WHAT TO WORK ON:
**1.** In the obituary of Laszlo Bito, at which university was he working when he found a major new treatment for glaucoma?
**2.** Pick up the obituary of Laszlo Bito right after its last sentence and write a few more paragraphs.

READING PASSAGE:
Laszlo Z. Bito, Scientist, Novelist and Philanthropist, Dies at 87

Laszlo Bito, a research scientist who fled communist oppression in Hungary, discovered a breakthrough treatment for glaucoma while at Columbia University and then returned to his homeland for a second career as a novelist, philanthropist and public intellectual, died on Nov. 14 at his home in Budapest. He was 87.

The cause was chronic obstructive pulmonary disorder, said his wife, Olivia Carino, who attributed the illness to Dr. Bito’s work as a forced laborer in a coal mine in his late teens. He escaped after he and his fellow slave laborers disarmed their guards during the Hungarian Revolution of 1956 and headed to Budapest to fight the occupying Soviet forces.

RECORDS SHOWN:

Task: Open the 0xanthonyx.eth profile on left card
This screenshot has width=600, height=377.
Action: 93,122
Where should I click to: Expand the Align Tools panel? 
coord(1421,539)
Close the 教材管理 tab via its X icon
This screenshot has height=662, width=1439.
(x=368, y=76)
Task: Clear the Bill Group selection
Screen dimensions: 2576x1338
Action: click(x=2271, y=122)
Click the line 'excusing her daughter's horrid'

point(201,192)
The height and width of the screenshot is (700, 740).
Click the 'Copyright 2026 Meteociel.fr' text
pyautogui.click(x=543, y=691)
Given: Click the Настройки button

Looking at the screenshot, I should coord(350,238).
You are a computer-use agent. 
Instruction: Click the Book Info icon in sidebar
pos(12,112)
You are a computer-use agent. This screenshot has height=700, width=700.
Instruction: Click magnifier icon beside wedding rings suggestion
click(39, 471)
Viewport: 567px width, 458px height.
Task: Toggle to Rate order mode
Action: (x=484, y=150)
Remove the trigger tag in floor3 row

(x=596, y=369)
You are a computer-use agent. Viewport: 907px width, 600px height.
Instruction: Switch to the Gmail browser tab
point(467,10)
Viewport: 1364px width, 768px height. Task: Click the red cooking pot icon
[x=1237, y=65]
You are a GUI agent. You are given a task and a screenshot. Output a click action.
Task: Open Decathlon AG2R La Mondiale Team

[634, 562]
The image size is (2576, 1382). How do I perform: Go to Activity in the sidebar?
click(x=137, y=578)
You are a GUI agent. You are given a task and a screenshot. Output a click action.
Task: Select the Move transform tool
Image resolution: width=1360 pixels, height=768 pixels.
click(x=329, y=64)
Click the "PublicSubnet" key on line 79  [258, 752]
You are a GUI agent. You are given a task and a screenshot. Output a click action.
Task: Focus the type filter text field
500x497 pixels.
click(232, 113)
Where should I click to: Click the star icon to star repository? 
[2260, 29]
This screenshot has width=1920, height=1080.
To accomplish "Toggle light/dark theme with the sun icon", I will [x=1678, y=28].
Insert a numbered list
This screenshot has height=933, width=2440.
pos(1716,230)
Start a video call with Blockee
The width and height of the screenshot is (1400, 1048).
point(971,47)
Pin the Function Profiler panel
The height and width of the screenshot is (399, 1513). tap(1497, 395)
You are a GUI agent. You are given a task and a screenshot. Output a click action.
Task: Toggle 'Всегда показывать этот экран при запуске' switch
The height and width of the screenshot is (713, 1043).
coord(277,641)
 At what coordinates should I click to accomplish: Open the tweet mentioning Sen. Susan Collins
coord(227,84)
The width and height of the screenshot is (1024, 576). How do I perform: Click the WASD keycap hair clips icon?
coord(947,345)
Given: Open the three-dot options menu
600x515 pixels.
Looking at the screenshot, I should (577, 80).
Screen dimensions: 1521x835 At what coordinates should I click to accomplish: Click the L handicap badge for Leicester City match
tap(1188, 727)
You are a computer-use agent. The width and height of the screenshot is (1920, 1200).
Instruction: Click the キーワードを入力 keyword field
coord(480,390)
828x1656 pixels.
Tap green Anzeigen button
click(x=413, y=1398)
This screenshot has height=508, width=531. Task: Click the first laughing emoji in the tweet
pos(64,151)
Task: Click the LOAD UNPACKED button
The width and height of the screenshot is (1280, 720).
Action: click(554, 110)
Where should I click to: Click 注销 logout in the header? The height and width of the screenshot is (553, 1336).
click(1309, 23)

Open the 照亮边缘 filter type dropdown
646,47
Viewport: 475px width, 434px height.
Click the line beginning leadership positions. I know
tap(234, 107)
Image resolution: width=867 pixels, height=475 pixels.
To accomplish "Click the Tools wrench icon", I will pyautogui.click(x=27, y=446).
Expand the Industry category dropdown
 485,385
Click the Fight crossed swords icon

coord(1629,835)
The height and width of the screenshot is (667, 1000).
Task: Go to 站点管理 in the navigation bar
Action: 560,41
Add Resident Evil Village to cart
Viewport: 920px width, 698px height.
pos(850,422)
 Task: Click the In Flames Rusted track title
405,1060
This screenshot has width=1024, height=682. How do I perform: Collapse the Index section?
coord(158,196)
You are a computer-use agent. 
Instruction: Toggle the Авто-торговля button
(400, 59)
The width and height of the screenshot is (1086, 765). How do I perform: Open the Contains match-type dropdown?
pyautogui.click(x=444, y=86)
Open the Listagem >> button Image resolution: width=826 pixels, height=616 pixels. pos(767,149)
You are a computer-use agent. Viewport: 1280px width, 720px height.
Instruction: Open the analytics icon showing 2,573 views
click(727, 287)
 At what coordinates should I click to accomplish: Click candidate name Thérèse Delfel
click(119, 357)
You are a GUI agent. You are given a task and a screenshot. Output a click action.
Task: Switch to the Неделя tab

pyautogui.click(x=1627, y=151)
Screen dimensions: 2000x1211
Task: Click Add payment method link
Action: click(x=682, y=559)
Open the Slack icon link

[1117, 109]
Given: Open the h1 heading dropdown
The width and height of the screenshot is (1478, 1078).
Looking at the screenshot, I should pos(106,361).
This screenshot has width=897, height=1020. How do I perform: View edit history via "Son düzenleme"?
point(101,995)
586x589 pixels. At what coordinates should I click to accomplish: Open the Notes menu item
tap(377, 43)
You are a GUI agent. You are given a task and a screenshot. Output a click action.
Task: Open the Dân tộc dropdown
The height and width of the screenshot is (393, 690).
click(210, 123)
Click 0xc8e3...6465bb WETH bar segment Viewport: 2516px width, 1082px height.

ANSWERS BY TASK:
**1.** Columbia University

**2.**
For much of the past two decades, Dr. Bito split his time between New York and Budapest. In New York, he was a respected scientist whose work helped spare millions from blindness. But in Budapest he was a larger-than-life figure — a supporter of a free press and democracy and a symbol of opposition to Prime Minister Viktor Orban’s authoritarian government.

“We’ve got to the point where people have less reason to fear,” Dr. Bito told a Hungarian television station in 2015, explaining why he helped protest organizers raise money for a “New Hungarian Republic” demonstration. “There’s a good American phrase, ‘Put your money where your mouth is.’ You can’t just talk. You need to help. And this is the right time for that.”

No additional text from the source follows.